Ella negó con la cabeza.
—No, yo trabajo aquí a jornada completa. Soy la encargada. Fred vivía en una habitación alquilada en Viena. Estábamos ahorrando para casarnos cuando se graduara en la escuela de música.
—Siento que tengas que volver a recordar todo esto.
Ella se sorbió un ligero moqueo y se secó una lágrima que se le había escapado.
—No importa. Si ocurrió algo malo, la gente tiene que saberlo. Yo necesito saberlo.
—¿Sabes algo de unas entradas para la ópera? —preguntó Ben—. Fred tenía dos entradas para Macbeth. ¿Eran para vosotros?
—Así es. Estaba tan emocionado… Él no podía permitírselas. Estaba impaciente. Le encantaba Verdi. —Los ojos de Christa se perdieron en la distancia y su rostro se oscureció—. Por qué iba a suicidarse. No tiene sentido. Siempre me ha parecido que eso era una gilipollez como una casa. La gente pensaba que yo no era más que una novia histérica que no podía enfrentarse a la idea de que su chico se hubiera suicidado. Como si estuviese en fase de negación o algo así. Me dijeron que fuese a ver a un loquero. Y los padres de Fred lo aceptaron así, sin más. Quiero decir, ¿cómo pudieron creérselo?

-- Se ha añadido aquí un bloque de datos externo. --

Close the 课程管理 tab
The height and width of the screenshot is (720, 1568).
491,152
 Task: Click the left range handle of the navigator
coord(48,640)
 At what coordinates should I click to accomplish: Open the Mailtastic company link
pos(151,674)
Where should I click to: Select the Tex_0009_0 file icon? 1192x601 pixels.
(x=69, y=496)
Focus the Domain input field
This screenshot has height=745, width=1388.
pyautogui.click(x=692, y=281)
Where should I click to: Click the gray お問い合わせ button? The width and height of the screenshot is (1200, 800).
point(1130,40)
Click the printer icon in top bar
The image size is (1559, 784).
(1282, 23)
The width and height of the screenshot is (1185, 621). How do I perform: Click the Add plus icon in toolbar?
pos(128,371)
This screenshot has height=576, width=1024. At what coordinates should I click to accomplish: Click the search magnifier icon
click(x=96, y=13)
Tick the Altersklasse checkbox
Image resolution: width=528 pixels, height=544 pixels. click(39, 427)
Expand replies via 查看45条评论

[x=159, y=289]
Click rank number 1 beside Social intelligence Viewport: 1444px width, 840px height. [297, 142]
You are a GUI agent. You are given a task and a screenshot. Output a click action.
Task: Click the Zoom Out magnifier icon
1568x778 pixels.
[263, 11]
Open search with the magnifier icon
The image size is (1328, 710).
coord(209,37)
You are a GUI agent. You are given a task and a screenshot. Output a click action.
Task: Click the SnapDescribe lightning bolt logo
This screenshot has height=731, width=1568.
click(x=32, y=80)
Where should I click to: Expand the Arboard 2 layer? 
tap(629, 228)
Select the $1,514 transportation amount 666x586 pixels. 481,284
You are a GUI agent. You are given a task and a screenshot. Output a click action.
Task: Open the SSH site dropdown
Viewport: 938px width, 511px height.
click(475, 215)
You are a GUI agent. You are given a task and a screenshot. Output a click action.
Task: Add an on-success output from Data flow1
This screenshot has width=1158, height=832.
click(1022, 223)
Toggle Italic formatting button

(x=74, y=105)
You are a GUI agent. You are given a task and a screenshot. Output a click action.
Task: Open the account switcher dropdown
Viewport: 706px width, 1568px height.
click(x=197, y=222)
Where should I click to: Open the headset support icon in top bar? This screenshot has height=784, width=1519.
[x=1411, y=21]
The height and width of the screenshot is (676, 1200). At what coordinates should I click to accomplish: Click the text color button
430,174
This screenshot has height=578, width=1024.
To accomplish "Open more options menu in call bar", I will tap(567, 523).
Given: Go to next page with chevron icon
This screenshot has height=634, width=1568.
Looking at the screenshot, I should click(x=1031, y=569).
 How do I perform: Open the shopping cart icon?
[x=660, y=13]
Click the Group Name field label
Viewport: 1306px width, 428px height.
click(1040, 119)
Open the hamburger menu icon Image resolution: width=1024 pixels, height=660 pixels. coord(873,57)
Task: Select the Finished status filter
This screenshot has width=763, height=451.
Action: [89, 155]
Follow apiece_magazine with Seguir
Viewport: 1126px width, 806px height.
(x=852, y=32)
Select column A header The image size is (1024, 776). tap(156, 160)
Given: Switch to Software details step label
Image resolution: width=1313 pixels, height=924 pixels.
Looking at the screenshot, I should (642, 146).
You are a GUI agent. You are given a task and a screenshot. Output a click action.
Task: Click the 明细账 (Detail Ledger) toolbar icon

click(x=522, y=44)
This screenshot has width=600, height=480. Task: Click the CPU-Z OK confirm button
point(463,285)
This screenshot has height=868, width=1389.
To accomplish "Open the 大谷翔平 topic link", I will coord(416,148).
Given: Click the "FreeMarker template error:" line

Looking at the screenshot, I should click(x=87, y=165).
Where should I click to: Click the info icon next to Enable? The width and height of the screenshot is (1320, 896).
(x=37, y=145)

—La gente tiende a seguir el camino más fácil —dijo Ben—. Es más sencillo creer que alguien se ha suicidado, y ya está, que ponerse a buscar a un asesino.
—¿Está usted buscando al asesino?
—Sí.
—¿Qué va a hacer cuando lo encuentre?
Él no respondió.
—¿Fue Oliver el que le dio las entradas a Fred?
Christa asintió.
—¿Qué más sabes? —dijo Ben.
—No conozco todos los detalles —contestó ella—. Fred solía dar conciertos de piano aquí y allá para ganar un poco de dinero extra. Tocaba en bares, restaurantes, cualquier lugar con un piano. También daba recitales clásicos; estaba haciendo una pequeña gira. Era un músico magnífico y tenía una buena reputación. Un día, le surgió un concierto muy importante en una fiesta privada, en una mansión de las afueras de la ciudad. Era algo muy prestigioso, había que ir de etiqueta. La noche que conoció a Oliver fue la semana anterior a este concierto. Fred se lo contó, pero, en ese momento, Oliver no le dijo nada que no fuera lo normal; qué bien, enhorabuena, buena suerte, ya sabes, las cosas que un músico le diría a otro salvo que fuera un envidioso. —Hizo una pausa—. Pero, aquella misma noche, unas horas después de que terminase la fiesta, Fred recibió una llamada telefónica. Era Oliver. Le dijo que había estado pensando en lo que Fred le había contado. Había averiguado algo y, ahora, estaba entusiasmado con lo del concierto en la mansión. Ben escuchaba con atención.
Christa prosiguió.
—Quería saberlo todo y, por supuesto, quería ir con él. Estaba desesperado por entrar en aquel sitio.
—¿Por qué?
—No lo sé. Pero Fred le dijo que no había modo alguno de conseguirle una invitación. Era una fiesta muy exclusiva, con políticos y demás. Peces gordos y mucha seguridad.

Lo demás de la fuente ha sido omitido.